::: SELECTED EXCERPT :::

We think perhaps that we've seen it all. But that's not likely.

First there was 'NewTwitter' aka 'Twitter 2.0', a monstrosity of design that the entire corporation put their weight behind, but to no avail. And it wasn't hard to understand. Twitter 2.0 was a designer's nightmare. It had 40 pixel margins - quadruple what they'd had when they had their breakthrough, and this when things started moving to mobile where real estate is premium.

Then there was all that defensive talk about the 'golden ratio'. There was supposedly such 'symmetry' in a design; but no one could see it and no one could really care: the danged thing was a huge fail.

Twitter suits didn't know what to do, so they brought in a market research company to find out what it was people didn't like. Even though everyone already knew what was wrong.

The market research company seemed more clueless than the people at Twitter. The questions asked were downright bizarre. The survey was a flop and resulted in nothing.

::: PROVIDED RECORDS :::

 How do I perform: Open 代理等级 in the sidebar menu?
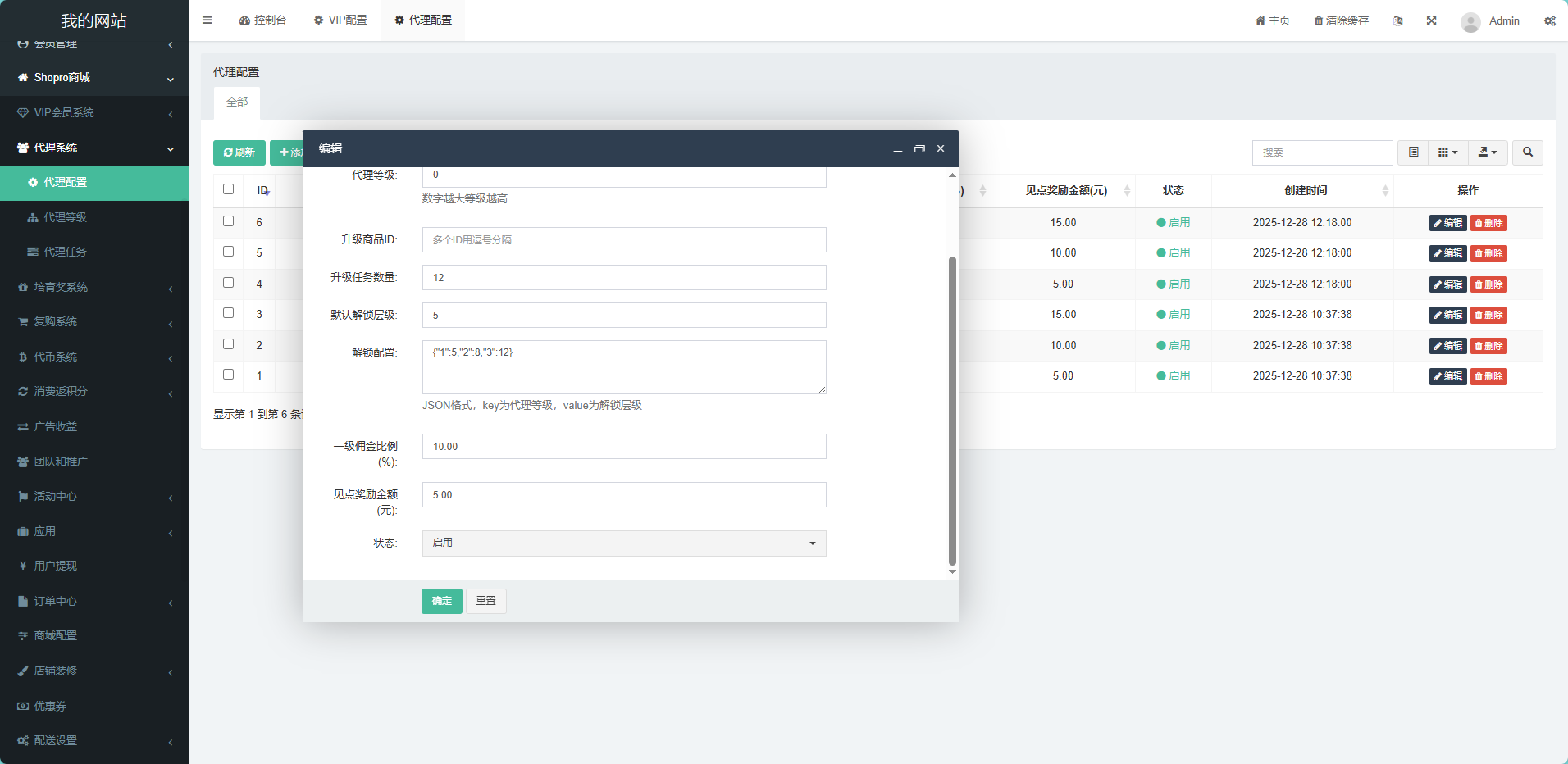(65, 217)
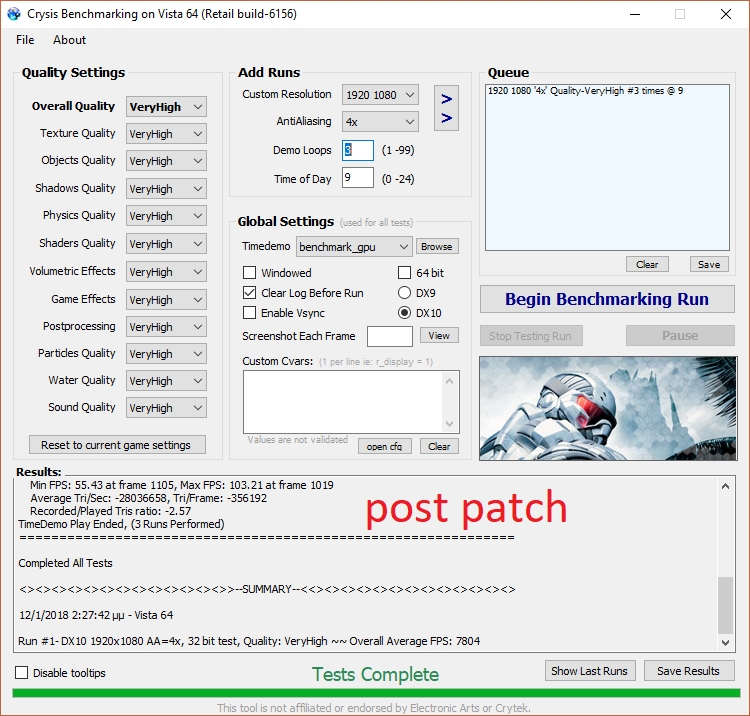Viewport: 750px width, 716px height.
Task: Toggle the Enable Vsync checkbox
Action: pos(250,313)
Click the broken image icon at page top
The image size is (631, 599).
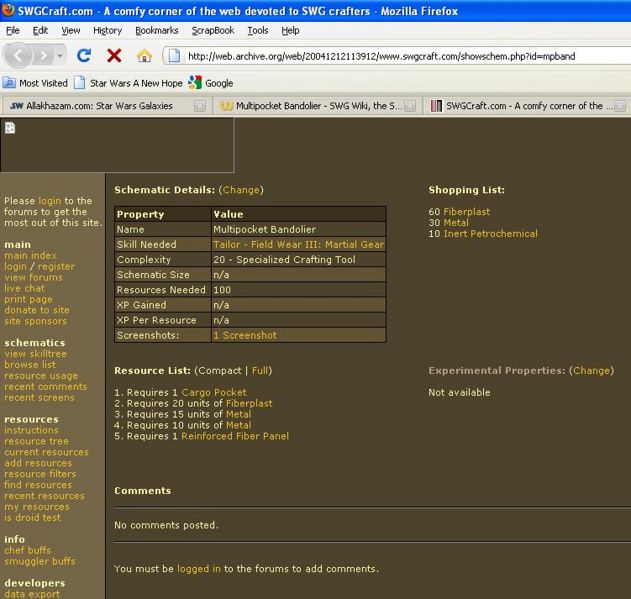click(x=10, y=127)
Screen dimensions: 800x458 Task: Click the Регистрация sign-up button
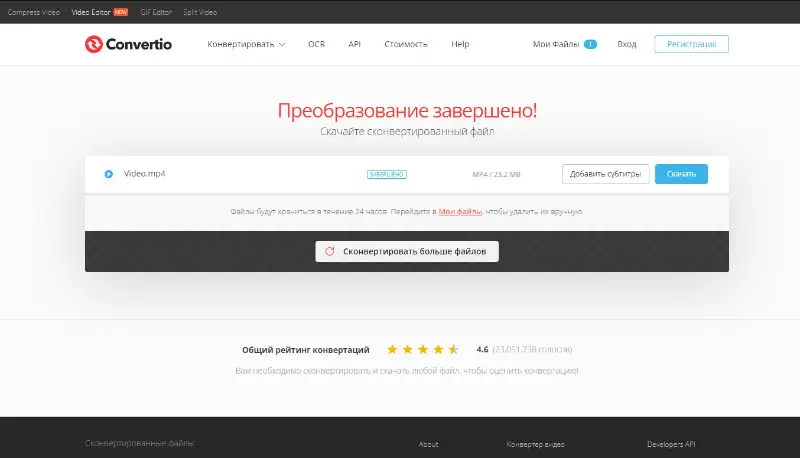pyautogui.click(x=691, y=44)
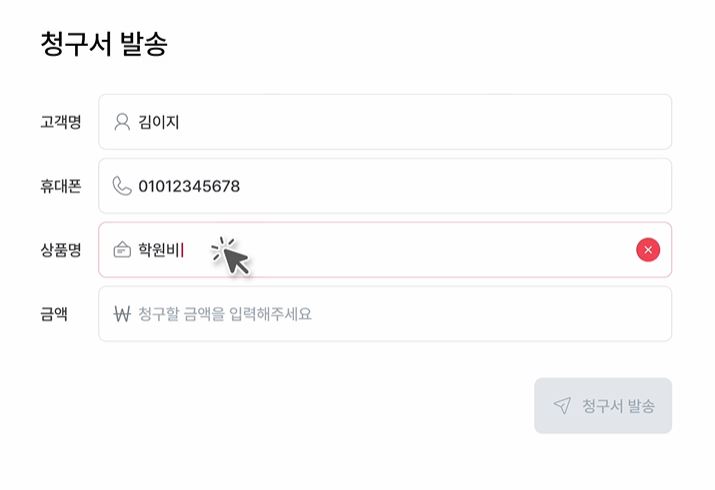Click the paper plane icon on send button

pos(562,406)
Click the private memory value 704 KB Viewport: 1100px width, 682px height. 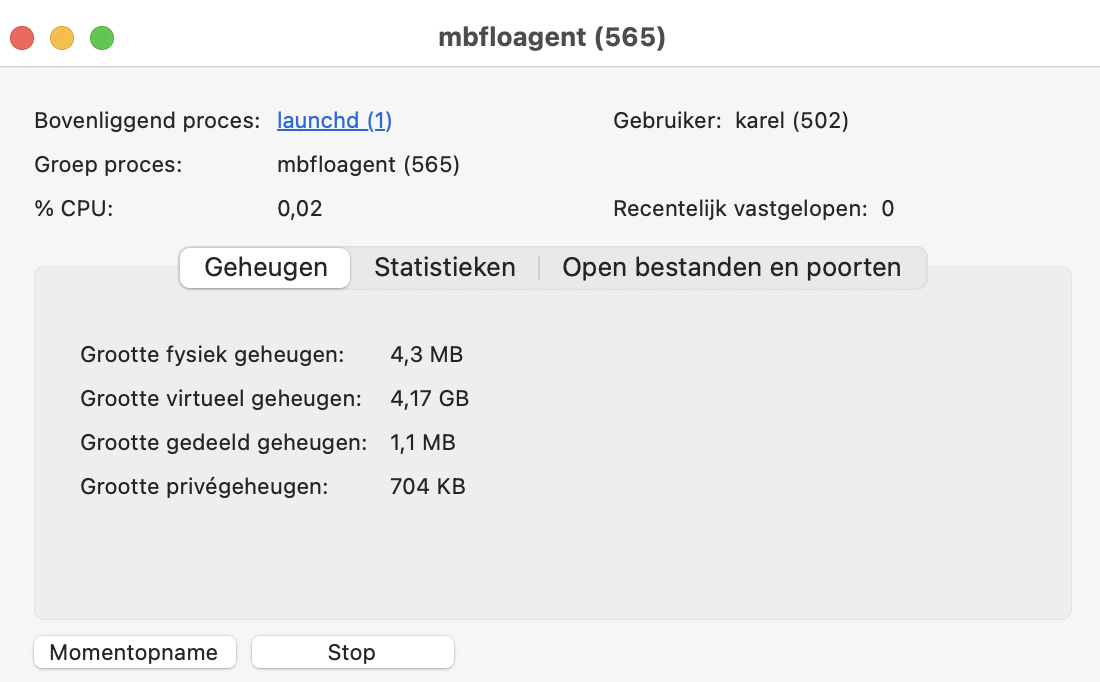[x=428, y=487]
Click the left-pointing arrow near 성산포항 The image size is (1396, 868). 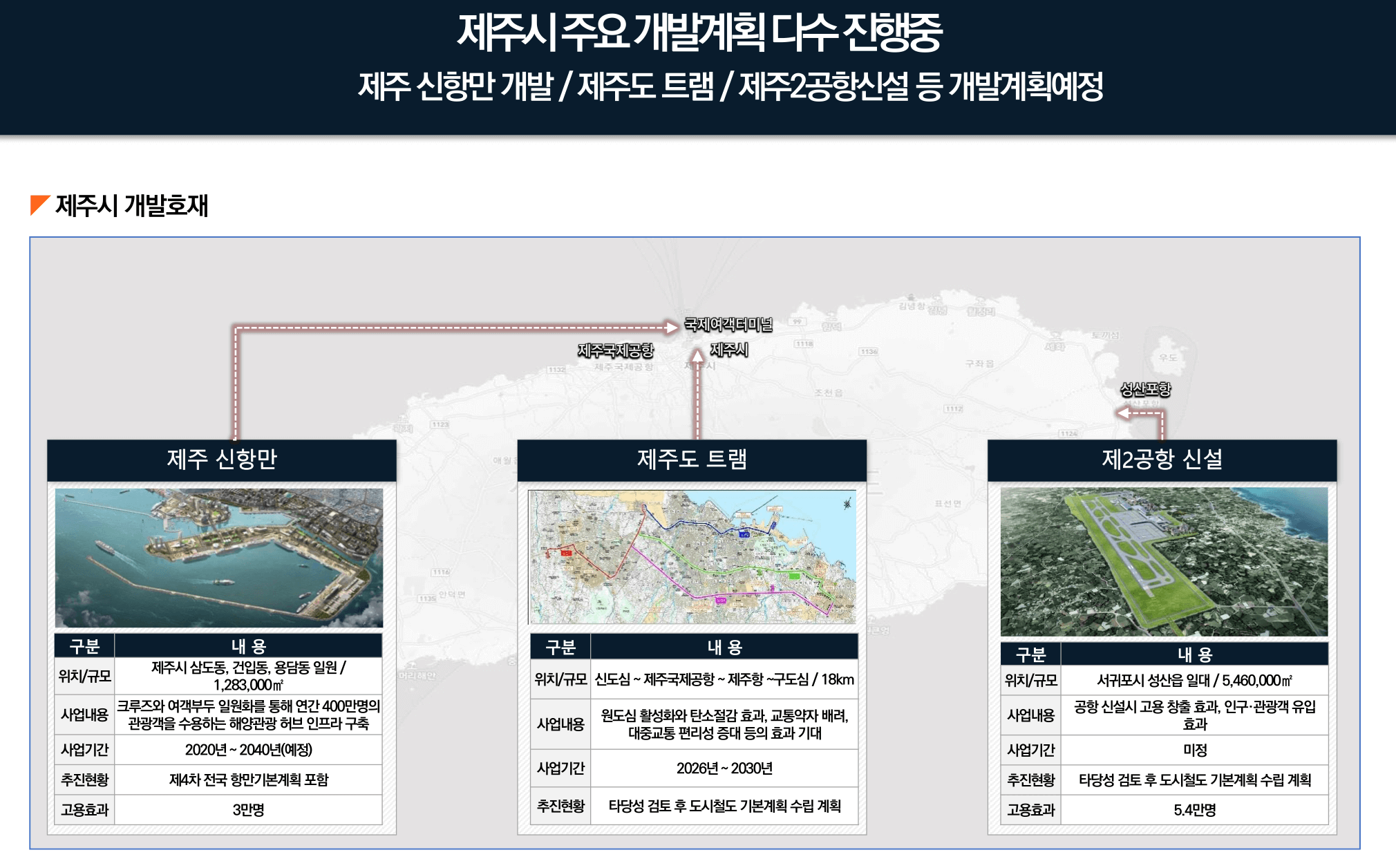click(x=1124, y=413)
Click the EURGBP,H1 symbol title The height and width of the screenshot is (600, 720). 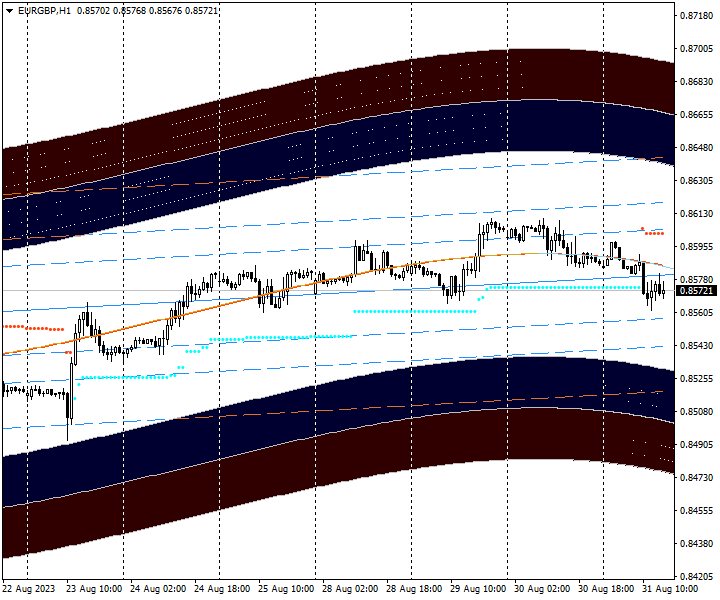[x=41, y=10]
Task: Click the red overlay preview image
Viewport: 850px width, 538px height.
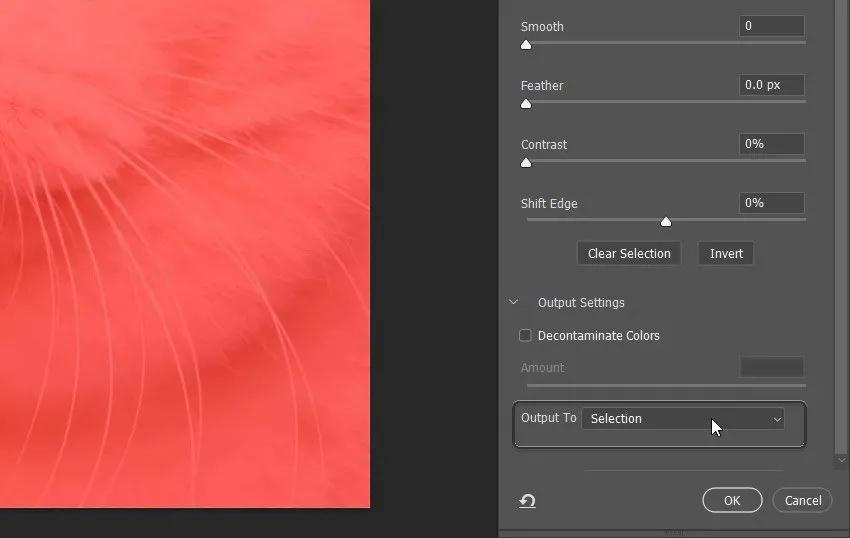Action: pyautogui.click(x=185, y=254)
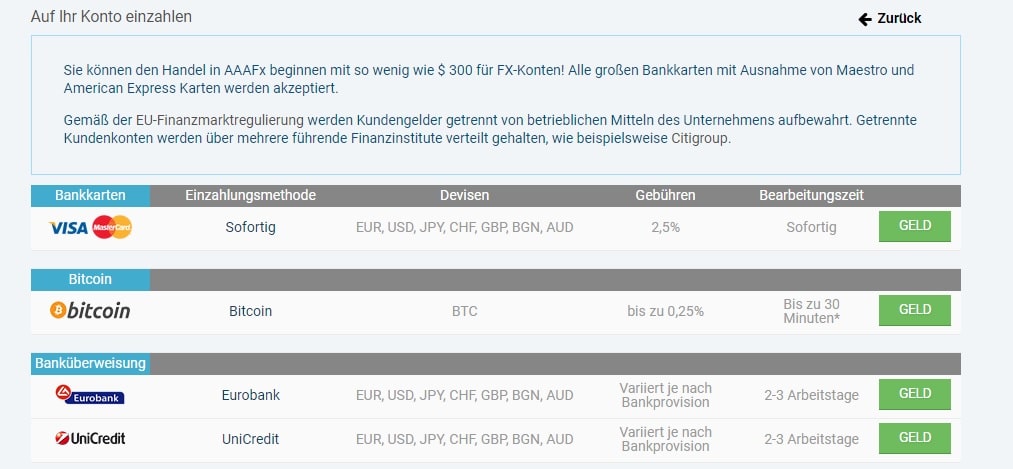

:::

**TASK OBJECTIVE:**
Can you output the part of the piece on Twitter's redesign that starts with "Twitter suits didn't" and goes on through "what was wrong."? The data stands apart from the piece on Twitter's redesign.

**ANSWER FOR THE TASK:**
Twitter suits didn't know what to do, so they brought in a market research company to find out what it was people didn't like. Even though everyone already knew what was wrong.